The default ClickHouse database engine is Atomic. It creates table metadata on disk and configures which table engines each database allows.

Aiven for ClickHouse uses the Replicated database engine, a variant of Atomic. This engine replicates CREATE, UPDATE, and ALTER TABLE operations to all servers via ZooKeeper. All servers share the same table schema, so they act as one cluster rather than separate servers.

Replicated table engine

The table engine handles INSERT and SELECT. The most common engines in Aiven for ClickHouse are in the MergeTree family.

For a list of all the table engines that you can use in Aiven for ClickHouse, see Supported table engines in Aiven for ClickHouse.

MergeTree engine

With the MergeTree engine, each INSERT creates at least one new file.

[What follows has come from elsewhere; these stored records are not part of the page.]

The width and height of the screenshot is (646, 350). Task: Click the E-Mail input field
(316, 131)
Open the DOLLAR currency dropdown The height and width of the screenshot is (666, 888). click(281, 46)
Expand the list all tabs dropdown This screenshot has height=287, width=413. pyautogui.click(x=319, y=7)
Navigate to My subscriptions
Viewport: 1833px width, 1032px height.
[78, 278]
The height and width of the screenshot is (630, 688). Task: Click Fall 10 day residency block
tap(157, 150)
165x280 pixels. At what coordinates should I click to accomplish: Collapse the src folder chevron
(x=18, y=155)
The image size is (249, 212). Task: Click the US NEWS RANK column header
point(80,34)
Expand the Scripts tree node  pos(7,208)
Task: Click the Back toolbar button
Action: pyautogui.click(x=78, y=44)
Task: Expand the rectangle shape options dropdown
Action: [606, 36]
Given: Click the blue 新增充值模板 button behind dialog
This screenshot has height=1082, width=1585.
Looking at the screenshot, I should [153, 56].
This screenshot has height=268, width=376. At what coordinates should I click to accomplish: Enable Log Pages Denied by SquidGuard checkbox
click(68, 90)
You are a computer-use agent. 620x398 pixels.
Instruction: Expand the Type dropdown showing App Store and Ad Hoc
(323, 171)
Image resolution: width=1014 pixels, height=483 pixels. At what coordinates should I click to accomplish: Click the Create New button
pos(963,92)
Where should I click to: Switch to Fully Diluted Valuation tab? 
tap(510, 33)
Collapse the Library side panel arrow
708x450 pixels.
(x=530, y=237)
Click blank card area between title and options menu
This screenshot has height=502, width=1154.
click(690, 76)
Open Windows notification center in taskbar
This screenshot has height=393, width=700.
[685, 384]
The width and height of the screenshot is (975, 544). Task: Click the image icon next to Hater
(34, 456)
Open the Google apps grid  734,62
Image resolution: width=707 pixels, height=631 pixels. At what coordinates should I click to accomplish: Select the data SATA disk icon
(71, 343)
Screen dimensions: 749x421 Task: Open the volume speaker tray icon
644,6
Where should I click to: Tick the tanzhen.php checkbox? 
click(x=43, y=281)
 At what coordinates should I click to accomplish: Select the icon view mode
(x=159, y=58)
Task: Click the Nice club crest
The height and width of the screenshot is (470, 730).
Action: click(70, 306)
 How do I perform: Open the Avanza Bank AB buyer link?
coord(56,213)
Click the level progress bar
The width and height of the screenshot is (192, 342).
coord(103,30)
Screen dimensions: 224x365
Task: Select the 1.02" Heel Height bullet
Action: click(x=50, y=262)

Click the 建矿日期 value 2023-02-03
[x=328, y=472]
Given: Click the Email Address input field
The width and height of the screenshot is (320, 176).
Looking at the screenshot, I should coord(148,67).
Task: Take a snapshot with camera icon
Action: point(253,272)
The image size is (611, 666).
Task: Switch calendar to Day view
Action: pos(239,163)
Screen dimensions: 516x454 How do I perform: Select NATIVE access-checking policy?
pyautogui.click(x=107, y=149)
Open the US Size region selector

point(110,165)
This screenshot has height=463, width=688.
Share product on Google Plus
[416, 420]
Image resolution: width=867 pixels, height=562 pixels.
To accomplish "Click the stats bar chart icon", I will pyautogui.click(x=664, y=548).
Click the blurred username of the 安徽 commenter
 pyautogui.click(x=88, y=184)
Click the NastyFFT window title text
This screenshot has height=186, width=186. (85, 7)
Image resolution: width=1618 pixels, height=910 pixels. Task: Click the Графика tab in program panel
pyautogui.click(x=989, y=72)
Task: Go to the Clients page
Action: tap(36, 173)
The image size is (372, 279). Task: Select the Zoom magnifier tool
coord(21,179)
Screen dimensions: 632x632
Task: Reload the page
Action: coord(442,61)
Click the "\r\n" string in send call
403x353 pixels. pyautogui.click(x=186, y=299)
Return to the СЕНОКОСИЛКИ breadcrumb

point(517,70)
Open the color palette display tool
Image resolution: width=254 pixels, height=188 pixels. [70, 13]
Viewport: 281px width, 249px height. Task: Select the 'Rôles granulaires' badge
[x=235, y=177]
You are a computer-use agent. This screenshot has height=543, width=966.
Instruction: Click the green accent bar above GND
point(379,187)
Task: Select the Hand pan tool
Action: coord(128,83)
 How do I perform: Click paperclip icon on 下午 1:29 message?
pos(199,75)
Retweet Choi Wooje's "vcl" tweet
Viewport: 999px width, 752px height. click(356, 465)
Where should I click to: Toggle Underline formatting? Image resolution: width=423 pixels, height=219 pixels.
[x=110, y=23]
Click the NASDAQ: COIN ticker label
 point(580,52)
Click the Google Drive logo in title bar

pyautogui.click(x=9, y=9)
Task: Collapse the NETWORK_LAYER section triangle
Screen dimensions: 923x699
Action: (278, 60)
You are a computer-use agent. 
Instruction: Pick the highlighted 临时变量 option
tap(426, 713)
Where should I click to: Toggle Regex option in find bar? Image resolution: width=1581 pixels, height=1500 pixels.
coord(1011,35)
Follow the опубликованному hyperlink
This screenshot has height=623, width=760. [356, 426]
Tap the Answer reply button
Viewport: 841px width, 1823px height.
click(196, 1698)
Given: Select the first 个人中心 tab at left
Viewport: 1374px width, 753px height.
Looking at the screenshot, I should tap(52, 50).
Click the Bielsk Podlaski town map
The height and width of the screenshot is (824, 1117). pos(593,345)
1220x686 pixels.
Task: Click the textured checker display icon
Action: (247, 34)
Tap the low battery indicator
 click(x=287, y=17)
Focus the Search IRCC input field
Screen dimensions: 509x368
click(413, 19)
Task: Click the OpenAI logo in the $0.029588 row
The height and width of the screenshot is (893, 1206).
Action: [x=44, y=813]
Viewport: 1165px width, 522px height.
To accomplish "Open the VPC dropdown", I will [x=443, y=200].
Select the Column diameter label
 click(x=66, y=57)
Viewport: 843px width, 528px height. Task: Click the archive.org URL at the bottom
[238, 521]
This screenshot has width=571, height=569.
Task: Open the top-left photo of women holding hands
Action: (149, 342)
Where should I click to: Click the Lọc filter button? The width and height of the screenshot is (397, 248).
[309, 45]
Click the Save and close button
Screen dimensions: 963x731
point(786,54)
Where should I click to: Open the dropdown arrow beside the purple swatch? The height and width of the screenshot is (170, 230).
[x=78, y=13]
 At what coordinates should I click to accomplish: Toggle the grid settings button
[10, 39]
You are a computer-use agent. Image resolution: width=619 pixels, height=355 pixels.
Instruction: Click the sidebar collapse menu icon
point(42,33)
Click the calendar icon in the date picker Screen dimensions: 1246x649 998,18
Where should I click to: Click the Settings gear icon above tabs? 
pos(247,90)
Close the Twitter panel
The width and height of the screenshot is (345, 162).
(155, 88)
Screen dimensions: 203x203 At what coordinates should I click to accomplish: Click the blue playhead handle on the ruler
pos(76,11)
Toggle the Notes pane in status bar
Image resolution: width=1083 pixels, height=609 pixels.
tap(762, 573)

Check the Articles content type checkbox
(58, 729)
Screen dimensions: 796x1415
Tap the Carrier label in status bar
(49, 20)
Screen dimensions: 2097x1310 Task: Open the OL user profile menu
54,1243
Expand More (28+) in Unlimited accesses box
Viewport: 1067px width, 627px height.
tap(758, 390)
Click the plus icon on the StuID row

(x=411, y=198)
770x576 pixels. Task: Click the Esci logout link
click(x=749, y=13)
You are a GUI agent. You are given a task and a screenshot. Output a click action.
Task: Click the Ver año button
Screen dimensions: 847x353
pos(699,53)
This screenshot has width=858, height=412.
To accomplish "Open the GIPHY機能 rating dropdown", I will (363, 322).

Each file is written once and never modified. In the background, these files (called parts) are merged and rewritten into a compact form. This write pattern drives ClickHouse performance.

  • INSERT: Batch inserts to avoid creating many small parts.
  • UPDATE and DELETE: Batch these operations. Updating or removing a single row requires rewriting the whole part that contains it (all other rows in that part are kept).
  • SELECT: Runs quickly because data in a part is immutable and files can be cached.

ReplicatedMergeTree engine

Each MergeTree engine has a matching ReplicatedMergeTree engine that replicates writes using ZooKeeper. Data is copied directly between ClickHouse servers; ZooKeeper only keeps a shared log of update operations. Nodes add entries to the log and watch for changes to apply.

When you create a table with a MergeTree engine, Aiven for ClickHouse rewrites the query to use ReplicatedMergeTree. All tables are replicated so every server has the same data, forming a high-availability cluster.